## INFORMATION
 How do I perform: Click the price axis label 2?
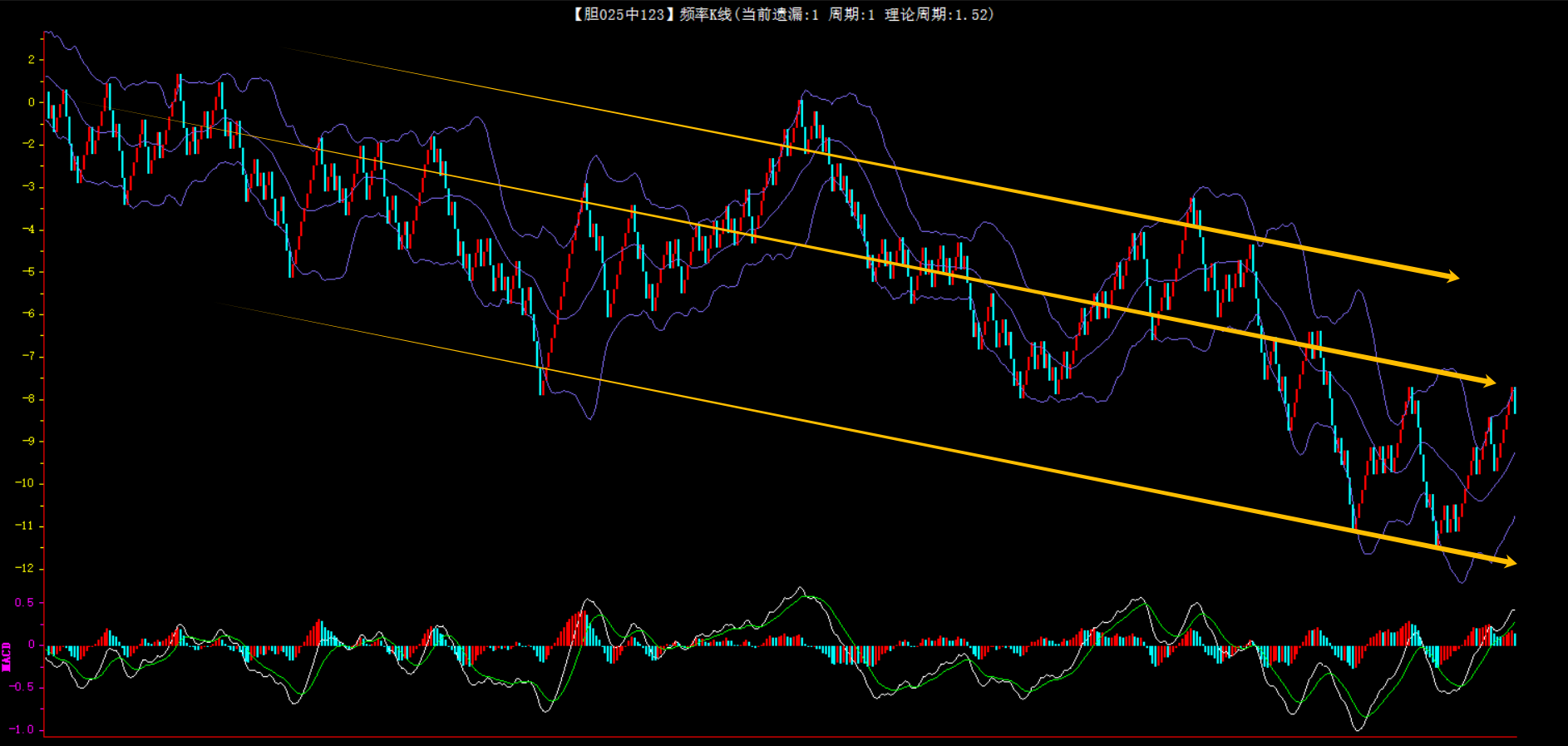coord(31,60)
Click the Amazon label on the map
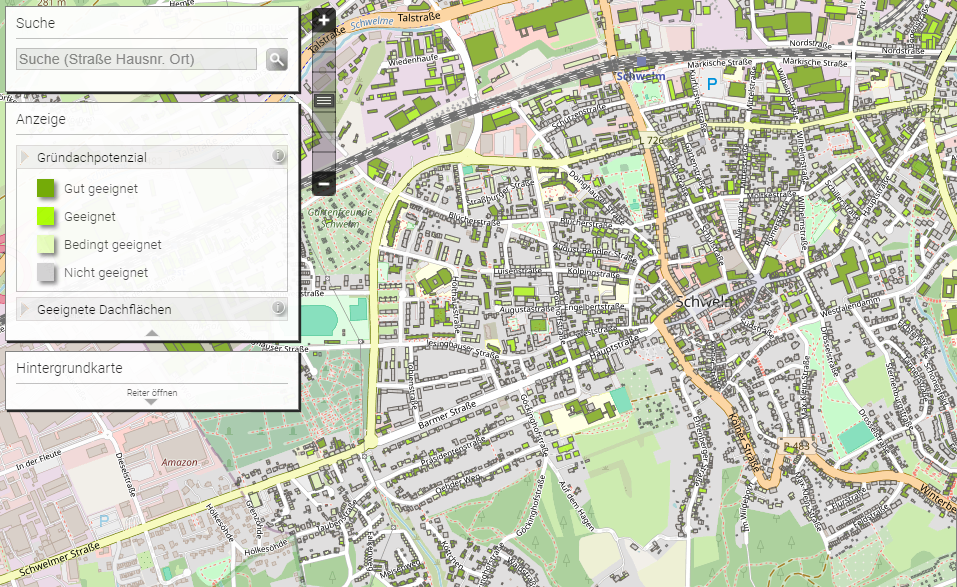The width and height of the screenshot is (957, 587). [179, 462]
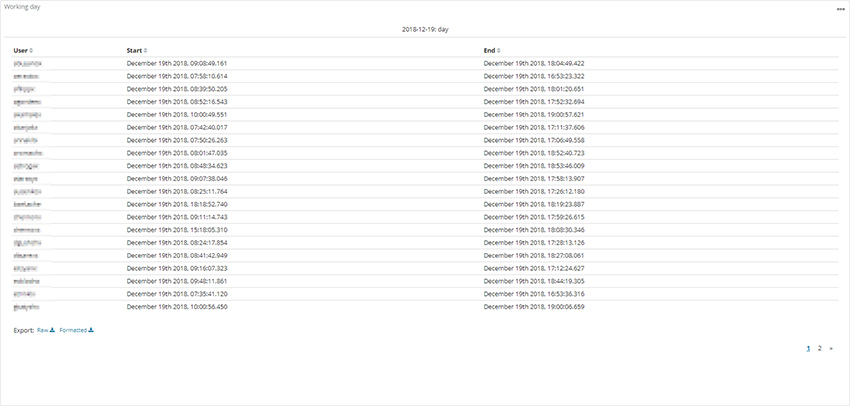Click the Start time 18:18:52.740 cell

[x=177, y=204]
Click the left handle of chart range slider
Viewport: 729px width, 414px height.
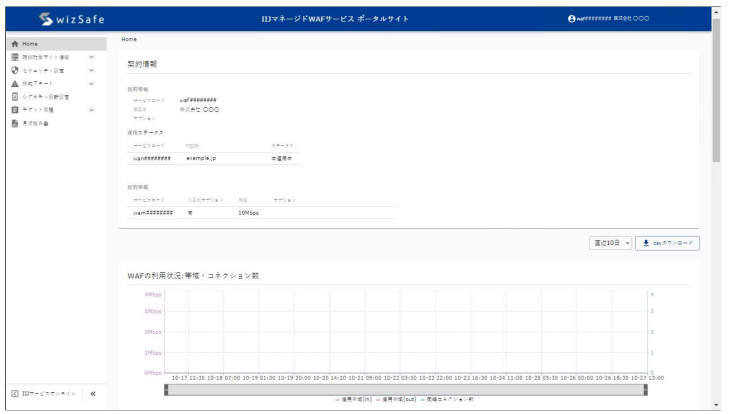166,389
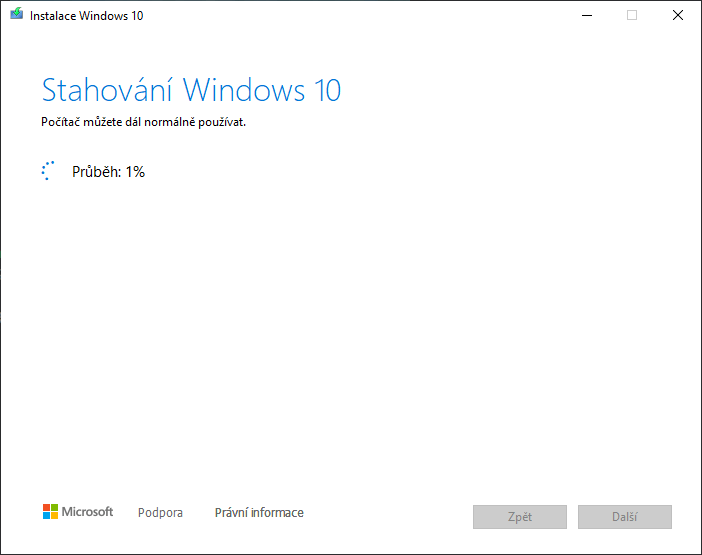This screenshot has width=702, height=555.
Task: Click the "Instalace Windows 10" title text
Action: coord(86,16)
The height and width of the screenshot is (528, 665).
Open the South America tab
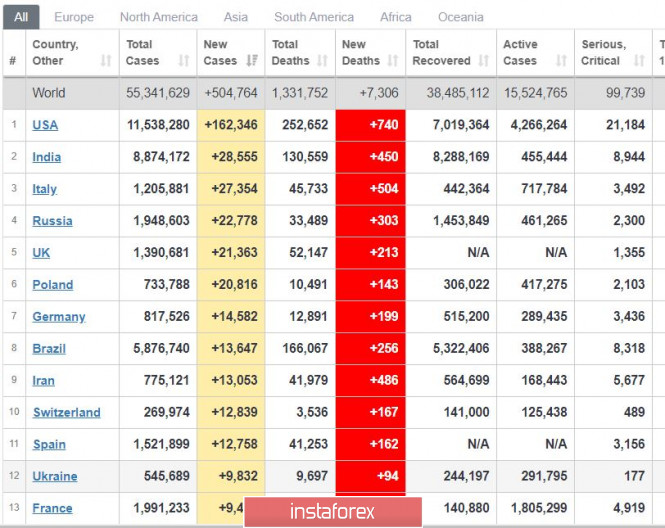coord(314,17)
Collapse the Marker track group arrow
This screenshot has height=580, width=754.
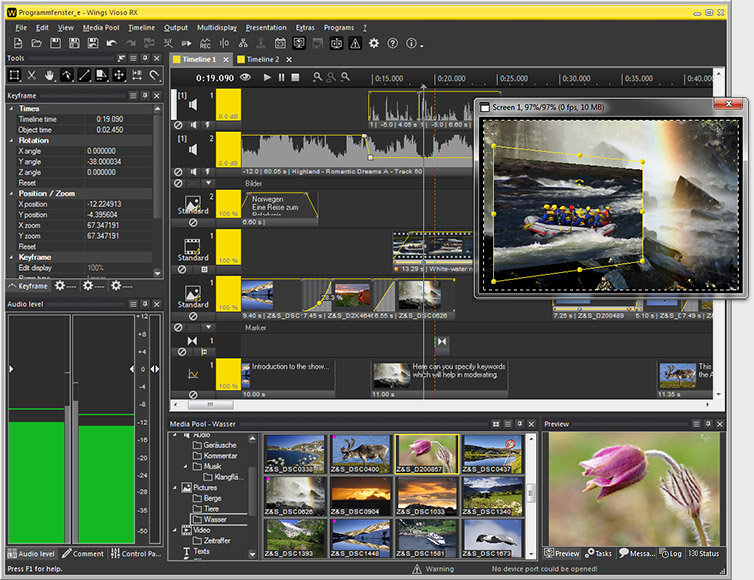(208, 327)
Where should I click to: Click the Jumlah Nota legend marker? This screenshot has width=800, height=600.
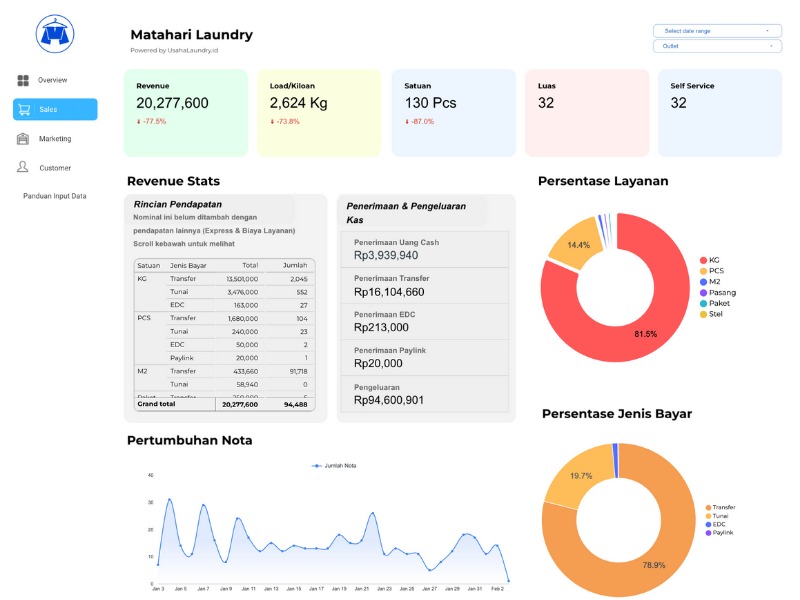coord(317,466)
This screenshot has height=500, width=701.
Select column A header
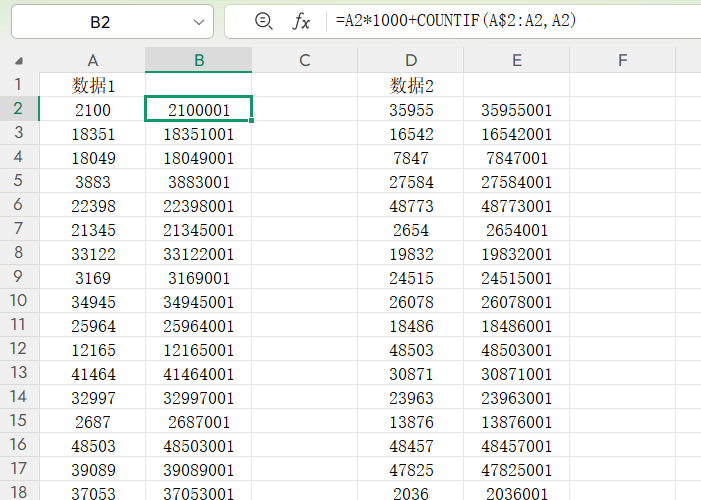click(x=92, y=61)
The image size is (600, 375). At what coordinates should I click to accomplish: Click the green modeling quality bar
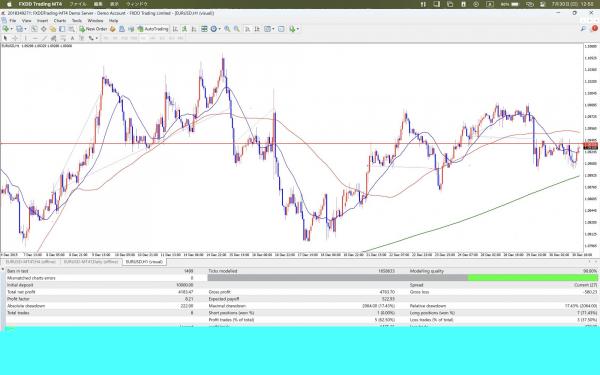point(532,278)
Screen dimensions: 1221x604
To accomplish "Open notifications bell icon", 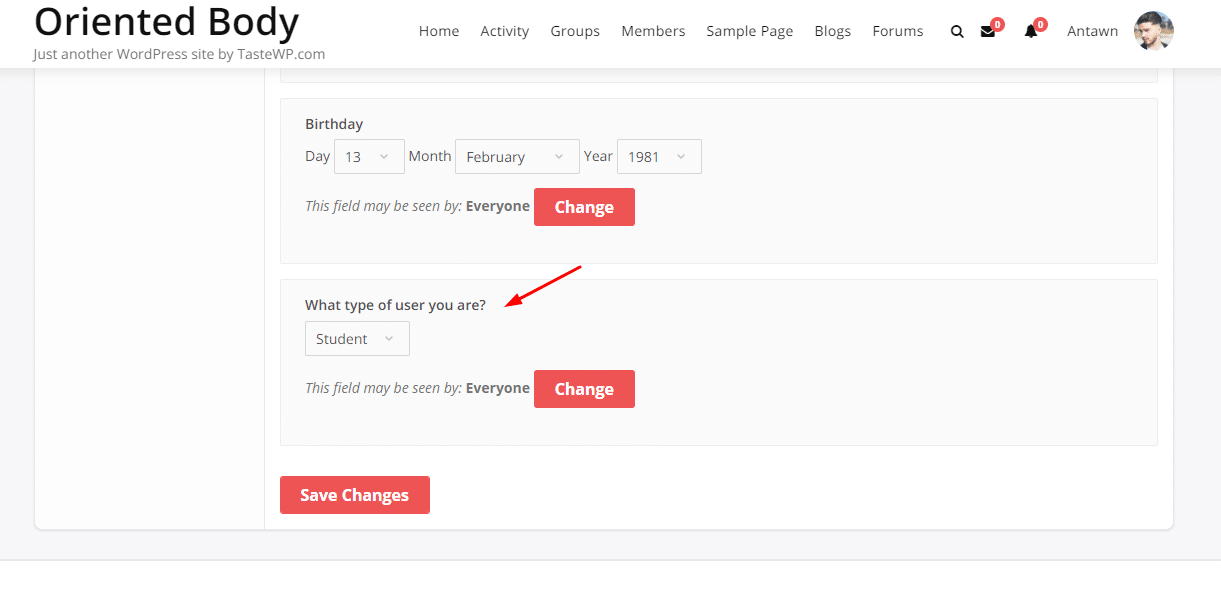I will click(x=1031, y=32).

## WORK REQUIRED
Could you output exactly the lines above, from the line with "This screenshot has height=500, width=701." up to and including the line with "Screen dimensions: 1221x604", and nothing else, skipping the pictures?

## RESPONSE TO THIS EXERCISE
This screenshot has height=500, width=701.
Select column A header
click(x=92, y=61)
The image size is (600, 375). At what coordinates should I click to accomplish: Click the green modeling quality bar
point(532,278)
Screen dimensions: 1221x604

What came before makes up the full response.